Required work ::
Quote the data word for word, starting with its first line and going on through the line that contains "The height and width of the screenshot is (768, 1024).".

Data to process ::
⟨

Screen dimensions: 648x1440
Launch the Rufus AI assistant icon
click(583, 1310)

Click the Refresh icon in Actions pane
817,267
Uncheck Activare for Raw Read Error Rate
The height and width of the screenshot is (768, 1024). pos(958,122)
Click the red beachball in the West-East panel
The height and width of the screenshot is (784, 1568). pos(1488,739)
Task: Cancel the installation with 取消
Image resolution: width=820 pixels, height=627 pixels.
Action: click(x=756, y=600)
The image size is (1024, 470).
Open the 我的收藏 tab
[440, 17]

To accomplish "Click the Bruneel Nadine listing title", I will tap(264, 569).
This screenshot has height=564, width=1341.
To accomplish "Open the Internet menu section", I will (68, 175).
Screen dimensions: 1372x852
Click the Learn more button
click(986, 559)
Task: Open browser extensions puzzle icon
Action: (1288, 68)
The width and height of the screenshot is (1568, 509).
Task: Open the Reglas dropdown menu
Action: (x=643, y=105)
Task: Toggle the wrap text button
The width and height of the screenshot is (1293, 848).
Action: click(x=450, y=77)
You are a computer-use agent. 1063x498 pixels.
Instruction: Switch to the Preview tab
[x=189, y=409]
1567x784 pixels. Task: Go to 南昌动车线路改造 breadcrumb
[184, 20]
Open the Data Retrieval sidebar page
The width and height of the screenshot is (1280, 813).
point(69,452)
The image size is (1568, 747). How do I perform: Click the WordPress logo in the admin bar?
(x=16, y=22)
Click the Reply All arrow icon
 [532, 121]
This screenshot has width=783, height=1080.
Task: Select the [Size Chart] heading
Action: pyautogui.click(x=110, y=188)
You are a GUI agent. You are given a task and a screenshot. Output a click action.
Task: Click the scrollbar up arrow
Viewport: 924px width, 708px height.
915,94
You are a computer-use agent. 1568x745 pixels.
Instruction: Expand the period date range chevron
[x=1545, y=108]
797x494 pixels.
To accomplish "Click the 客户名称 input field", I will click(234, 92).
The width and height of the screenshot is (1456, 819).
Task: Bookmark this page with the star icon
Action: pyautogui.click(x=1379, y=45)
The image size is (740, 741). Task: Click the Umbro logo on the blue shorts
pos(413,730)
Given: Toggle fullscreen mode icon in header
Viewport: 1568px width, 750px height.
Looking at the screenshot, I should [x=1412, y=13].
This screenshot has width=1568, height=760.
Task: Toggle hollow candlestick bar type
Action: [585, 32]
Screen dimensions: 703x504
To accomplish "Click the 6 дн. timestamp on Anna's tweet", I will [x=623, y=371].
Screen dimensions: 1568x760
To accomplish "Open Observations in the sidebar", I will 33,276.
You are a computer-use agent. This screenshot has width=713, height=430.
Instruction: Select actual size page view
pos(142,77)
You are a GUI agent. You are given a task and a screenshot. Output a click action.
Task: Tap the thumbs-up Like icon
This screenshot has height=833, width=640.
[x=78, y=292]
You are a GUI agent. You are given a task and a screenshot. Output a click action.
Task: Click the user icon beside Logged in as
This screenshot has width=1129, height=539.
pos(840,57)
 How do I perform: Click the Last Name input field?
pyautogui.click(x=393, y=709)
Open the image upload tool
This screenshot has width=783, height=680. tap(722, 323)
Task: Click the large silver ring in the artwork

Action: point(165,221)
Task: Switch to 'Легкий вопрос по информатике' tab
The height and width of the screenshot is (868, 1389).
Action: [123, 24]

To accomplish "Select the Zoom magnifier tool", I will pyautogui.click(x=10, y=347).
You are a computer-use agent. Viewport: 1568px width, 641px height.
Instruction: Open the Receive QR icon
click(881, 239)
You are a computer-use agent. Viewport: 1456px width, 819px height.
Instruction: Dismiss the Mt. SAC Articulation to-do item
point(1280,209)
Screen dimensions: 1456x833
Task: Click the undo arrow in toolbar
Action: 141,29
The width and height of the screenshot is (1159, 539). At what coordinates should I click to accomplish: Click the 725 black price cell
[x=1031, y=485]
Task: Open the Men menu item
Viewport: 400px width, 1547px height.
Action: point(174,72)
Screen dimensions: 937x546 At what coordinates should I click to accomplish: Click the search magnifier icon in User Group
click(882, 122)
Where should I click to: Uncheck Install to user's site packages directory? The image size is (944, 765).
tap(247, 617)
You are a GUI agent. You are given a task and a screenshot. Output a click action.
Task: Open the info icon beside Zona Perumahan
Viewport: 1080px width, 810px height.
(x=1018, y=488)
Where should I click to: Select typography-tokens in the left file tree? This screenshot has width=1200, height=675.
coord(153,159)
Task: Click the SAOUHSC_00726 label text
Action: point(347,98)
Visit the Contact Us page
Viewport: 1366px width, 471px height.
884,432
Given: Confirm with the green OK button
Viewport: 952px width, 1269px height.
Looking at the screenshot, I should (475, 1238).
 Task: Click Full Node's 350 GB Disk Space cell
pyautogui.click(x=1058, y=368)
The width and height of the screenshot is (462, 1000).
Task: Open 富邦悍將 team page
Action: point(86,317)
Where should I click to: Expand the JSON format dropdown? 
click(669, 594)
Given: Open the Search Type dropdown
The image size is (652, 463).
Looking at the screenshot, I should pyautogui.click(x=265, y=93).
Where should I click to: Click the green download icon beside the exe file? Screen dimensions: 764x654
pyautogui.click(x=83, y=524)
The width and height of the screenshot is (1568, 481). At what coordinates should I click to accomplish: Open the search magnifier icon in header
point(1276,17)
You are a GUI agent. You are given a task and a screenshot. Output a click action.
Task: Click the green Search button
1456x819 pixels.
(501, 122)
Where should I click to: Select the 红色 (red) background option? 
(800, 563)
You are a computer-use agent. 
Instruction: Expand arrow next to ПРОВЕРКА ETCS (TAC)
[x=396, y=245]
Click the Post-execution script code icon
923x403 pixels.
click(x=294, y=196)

⟩

Answer below ::
Screen dimensions: 648x1440
Launch the Rufus AI assistant icon
click(583, 1310)

Click the Refresh icon in Actions pane
817,267
Uncheck Activare for Raw Read Error Rate
The height and width of the screenshot is (768, 1024). pos(958,122)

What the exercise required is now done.